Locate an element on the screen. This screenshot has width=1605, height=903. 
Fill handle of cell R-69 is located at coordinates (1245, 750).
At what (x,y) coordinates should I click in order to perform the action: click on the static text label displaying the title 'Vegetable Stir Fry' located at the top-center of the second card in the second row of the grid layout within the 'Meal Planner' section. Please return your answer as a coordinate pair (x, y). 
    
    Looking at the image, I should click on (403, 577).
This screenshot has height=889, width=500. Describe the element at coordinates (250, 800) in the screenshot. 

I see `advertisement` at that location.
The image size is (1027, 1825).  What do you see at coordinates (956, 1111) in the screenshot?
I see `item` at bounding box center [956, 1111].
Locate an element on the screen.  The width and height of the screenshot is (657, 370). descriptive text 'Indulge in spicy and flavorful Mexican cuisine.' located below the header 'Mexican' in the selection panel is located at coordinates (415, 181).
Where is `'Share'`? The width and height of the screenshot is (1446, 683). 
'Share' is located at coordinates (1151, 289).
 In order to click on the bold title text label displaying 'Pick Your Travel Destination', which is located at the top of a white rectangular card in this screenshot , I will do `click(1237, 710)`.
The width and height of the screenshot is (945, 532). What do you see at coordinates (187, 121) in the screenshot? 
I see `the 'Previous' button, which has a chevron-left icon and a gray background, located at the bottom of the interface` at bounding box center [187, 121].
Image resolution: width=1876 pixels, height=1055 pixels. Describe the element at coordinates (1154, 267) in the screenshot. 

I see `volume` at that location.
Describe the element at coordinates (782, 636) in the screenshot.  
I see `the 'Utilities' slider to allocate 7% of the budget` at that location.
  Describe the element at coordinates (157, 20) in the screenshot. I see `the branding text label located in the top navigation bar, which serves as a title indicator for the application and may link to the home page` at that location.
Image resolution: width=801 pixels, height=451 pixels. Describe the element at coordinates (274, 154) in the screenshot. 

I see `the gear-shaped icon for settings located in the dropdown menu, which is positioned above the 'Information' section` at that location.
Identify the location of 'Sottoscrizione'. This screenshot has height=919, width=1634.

***

▸ **To be done**:
Print every one of the items above again, word for word and in the same order.

▸ **Output below**:
Locate an element on the screen. This screenshot has width=1605, height=903. 
Fill handle of cell R-69 is located at coordinates (1245, 750).
At what (x,y) coordinates should I click in order to perform the action: click on the static text label displaying the title 'Vegetable Stir Fry' located at the top-center of the second card in the second row of the grid layout within the 'Meal Planner' section. Please return your answer as a coordinate pair (x, y). 
    
    Looking at the image, I should click on (403, 577).
This screenshot has height=889, width=500. Describe the element at coordinates (250, 800) in the screenshot. 

I see `advertisement` at that location.
The image size is (1027, 1825).  What do you see at coordinates (956, 1111) in the screenshot?
I see `item` at bounding box center [956, 1111].
Locate an element on the screen.  The width and height of the screenshot is (657, 370). descriptive text 'Indulge in spicy and flavorful Mexican cuisine.' located below the header 'Mexican' in the selection panel is located at coordinates (415, 181).
Where is `'Share'`? The width and height of the screenshot is (1446, 683). 
'Share' is located at coordinates (1151, 289).
 In order to click on the bold title text label displaying 'Pick Your Travel Destination', which is located at the top of a white rectangular card in this screenshot , I will do `click(1237, 710)`.
The width and height of the screenshot is (945, 532). What do you see at coordinates (187, 121) in the screenshot? 
I see `the 'Previous' button, which has a chevron-left icon and a gray background, located at the bottom of the interface` at bounding box center [187, 121].
Image resolution: width=1876 pixels, height=1055 pixels. Describe the element at coordinates (1154, 267) in the screenshot. 

I see `volume` at that location.
Describe the element at coordinates (782, 636) in the screenshot.  
I see `the 'Utilities' slider to allocate 7% of the budget` at that location.
  Describe the element at coordinates (157, 20) in the screenshot. I see `the branding text label located in the top navigation bar, which serves as a title indicator for the application and may link to the home page` at that location.
Image resolution: width=801 pixels, height=451 pixels. Describe the element at coordinates (274, 154) in the screenshot. 

I see `the gear-shaped icon for settings located in the dropdown menu, which is positioned above the 'Information' section` at that location.
Identify the location of 'Sottoscrizione'. This screenshot has height=919, width=1634.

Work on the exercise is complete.